Data:
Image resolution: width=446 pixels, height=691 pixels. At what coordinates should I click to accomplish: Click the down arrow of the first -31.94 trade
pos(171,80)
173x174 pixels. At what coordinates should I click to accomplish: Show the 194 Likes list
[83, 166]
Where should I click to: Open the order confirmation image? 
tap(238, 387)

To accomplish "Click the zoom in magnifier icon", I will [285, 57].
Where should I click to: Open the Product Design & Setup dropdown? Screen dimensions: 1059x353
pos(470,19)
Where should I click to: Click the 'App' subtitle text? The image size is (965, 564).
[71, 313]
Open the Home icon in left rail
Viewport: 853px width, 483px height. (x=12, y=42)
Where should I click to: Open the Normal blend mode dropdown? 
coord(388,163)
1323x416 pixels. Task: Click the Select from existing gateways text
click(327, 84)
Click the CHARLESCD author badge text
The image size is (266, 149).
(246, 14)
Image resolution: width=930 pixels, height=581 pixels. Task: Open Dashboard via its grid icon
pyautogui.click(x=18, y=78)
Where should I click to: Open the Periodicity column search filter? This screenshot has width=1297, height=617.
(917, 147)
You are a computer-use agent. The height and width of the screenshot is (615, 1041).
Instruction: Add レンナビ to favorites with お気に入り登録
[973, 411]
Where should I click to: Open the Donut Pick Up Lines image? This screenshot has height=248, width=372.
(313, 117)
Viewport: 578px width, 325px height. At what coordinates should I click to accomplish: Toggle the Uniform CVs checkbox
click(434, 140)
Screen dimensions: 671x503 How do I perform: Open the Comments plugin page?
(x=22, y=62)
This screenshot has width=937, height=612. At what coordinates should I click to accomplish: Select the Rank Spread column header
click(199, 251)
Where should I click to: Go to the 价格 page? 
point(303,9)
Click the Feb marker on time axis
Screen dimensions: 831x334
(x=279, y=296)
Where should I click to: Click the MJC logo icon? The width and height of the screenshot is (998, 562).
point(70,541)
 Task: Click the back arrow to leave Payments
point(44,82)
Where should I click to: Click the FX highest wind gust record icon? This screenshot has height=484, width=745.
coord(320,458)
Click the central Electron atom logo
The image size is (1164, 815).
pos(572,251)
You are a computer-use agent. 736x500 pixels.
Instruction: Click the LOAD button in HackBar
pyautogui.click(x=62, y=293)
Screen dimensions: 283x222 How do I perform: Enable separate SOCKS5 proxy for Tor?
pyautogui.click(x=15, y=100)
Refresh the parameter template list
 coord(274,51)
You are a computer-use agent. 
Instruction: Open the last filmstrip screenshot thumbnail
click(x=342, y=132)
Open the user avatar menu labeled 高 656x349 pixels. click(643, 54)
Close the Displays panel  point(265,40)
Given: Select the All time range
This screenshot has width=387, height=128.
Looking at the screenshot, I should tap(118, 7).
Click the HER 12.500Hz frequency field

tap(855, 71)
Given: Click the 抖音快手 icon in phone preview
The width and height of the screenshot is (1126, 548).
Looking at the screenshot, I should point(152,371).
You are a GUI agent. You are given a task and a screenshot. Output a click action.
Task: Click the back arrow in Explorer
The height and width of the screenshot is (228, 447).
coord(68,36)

Exercise directions:
Every entry must be duplicated exactly as it stands.

Response area:
Image resolution: width=446 pixels, height=691 pixels. At what coordinates should I click to accomplish: Click the down arrow of the first -31.94 trade
pos(171,80)
173x174 pixels. At what coordinates should I click to accomplish: Show the 194 Likes list
[83, 166]
Where should I click to: Open the order confirmation image? 
tap(238, 387)

To accomplish "Click the zoom in magnifier icon", I will [285, 57].
Where should I click to: Open the Product Design & Setup dropdown? Screen dimensions: 1059x353
pos(470,19)
Where should I click to: Click the 'App' subtitle text? The image size is (965, 564).
[71, 313]
Open the Home icon in left rail
Viewport: 853px width, 483px height. (x=12, y=42)
Where should I click to: Open the Normal blend mode dropdown? 
coord(388,163)
1323x416 pixels. Task: Click the Select from existing gateways text
click(327, 84)
Click the CHARLESCD author badge text
The image size is (266, 149).
(246, 14)
Image resolution: width=930 pixels, height=581 pixels. Task: Open Dashboard via its grid icon
pyautogui.click(x=18, y=78)
Where should I click to: Open the Periodicity column search filter? This screenshot has width=1297, height=617.
(917, 147)
You are a computer-use agent. The height and width of the screenshot is (615, 1041).
Instruction: Add レンナビ to favorites with お気に入り登録
[973, 411]
Where should I click to: Open the Donut Pick Up Lines image? This screenshot has height=248, width=372.
(313, 117)
Viewport: 578px width, 325px height. At what coordinates should I click to accomplish: Toggle the Uniform CVs checkbox
click(434, 140)
Screen dimensions: 671x503 How do I perform: Open the Comments plugin page?
(x=22, y=62)
This screenshot has width=937, height=612. At what coordinates should I click to accomplish: Select the Rank Spread column header
click(199, 251)
Where should I click to: Go to the 价格 page? 
point(303,9)
Click the Feb marker on time axis
Screen dimensions: 831x334
(x=279, y=296)
Where should I click to: Click the MJC logo icon? The width and height of the screenshot is (998, 562).
point(70,541)
 Task: Click the back arrow to leave Payments
point(44,82)
Where should I click to: Click the FX highest wind gust record icon? This screenshot has height=484, width=745.
coord(320,458)
Click the central Electron atom logo
The image size is (1164, 815).
pos(572,251)
You are a computer-use agent. 736x500 pixels.
Instruction: Click the LOAD button in HackBar
pyautogui.click(x=62, y=293)
Screen dimensions: 283x222 How do I perform: Enable separate SOCKS5 proxy for Tor?
pyautogui.click(x=15, y=100)
Refresh the parameter template list
 coord(274,51)
You are a computer-use agent. 
Instruction: Open the last filmstrip screenshot thumbnail
click(x=342, y=132)
Open the user avatar menu labeled 高 656x349 pixels. click(643, 54)
Close the Displays panel  point(265,40)
Given: Select the All time range
This screenshot has width=387, height=128.
Looking at the screenshot, I should tap(118, 7).
Click the HER 12.500Hz frequency field

tap(855, 71)
Given: Click the 抖音快手 icon in phone preview
The width and height of the screenshot is (1126, 548).
Looking at the screenshot, I should point(152,371).
You are a GUI agent. You are given a task and a screenshot. Output a click action.
Task: Click the back arrow in Explorer
The height and width of the screenshot is (228, 447).
coord(68,36)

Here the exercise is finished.